Avocado Diet Details
A
diet that focuses on a single food is usually a bad idea. Grapefruit,
potato, banana -- these are all healthy foods in moderation, but they
should not be the only food you eat in a day. Rich in heart-healthy
monounsaturated fatty acids, fiber, potassium and vitamin E, avocados
are also healthy for you -- in moderation. They are high in calories,
with one-half a Florida avocado providing 182 calories. If you eat too
many of them, you may end up gaining, instead of losing, weight. Also,
if you eat only avocados for a period of time, you will miss out on
other important nutrients such as calcium and vitamins A and D.
Avocados Won't Cause Weight Gain
Avocados
get a bad rap when it comes to weight loss. A study published in
"Nutrition" in January 2005 sought to dispel that myth. Researchers
divided 61 overweight volunteers into two groups and put them on
identical calorie-restricted diets. The only difference was that one
group substituted 200 grams of avocado, with 30 grams of fat, for 30
grams of other mixed dietary fats such as oil and margarine. At the end
of six weeks, both groups showed significant weight loss, and the group
that ate avocado lost just as much weight as the group that didn't.
Avocados May Aid Weight Loss
Another
study published in "Nutrition Journal" in November 2013 found that
people who eat avocado regularly may find it easier to manage their
weight. Participants were given one-half of a Hass avocado with their
lunch meal, either as part of a standard test meal or in addition to it.

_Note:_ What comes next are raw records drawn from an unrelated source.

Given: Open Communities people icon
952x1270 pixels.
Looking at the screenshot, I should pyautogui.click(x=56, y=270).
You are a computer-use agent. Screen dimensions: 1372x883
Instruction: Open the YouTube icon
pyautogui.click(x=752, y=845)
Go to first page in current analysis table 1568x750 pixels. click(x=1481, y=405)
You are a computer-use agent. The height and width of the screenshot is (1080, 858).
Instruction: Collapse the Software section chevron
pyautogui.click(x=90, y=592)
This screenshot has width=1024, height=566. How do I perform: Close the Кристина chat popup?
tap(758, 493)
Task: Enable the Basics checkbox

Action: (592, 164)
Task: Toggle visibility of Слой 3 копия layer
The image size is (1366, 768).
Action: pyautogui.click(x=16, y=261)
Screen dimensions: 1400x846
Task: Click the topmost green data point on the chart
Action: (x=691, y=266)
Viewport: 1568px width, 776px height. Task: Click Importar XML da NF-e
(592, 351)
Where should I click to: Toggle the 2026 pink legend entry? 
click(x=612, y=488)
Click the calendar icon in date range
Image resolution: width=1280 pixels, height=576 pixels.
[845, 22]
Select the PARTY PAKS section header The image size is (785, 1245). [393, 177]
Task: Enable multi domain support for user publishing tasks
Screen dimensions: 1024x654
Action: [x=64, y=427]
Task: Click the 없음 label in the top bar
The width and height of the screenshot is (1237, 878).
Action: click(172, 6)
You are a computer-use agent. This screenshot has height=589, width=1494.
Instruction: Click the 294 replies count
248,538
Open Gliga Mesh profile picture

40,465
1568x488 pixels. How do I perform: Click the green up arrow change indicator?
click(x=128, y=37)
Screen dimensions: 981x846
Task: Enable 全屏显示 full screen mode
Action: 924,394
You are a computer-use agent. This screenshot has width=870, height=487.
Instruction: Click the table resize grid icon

The control group did not eat avocado. The results showed that people
who ate avocado in addition to their meal reported significantly
increased satisfaction and a decreased desire to eat compared to the
avocado-inclusive and nonavocado groups.
Fitting the Fruit Into a Healthy Weight-Loss Diet
A
healthy weight-loss diet includes all the food groups but fewer
calories. To lose a pound a week, you need to cut about 500 calories
from your diet each day. Focus on eating nonstarchy vegetables, lean
proteins, whole grains and low-fat dairy. Substitute avocado for less
healthy foods in your diet such as snack foods, sweets and sugary
beverages. Top a salad with avocado slices, or make an omelet with
avocado and spinach for your morning meal. If you're tempted to reach
for fattening snack foods, slice up an avocado instead.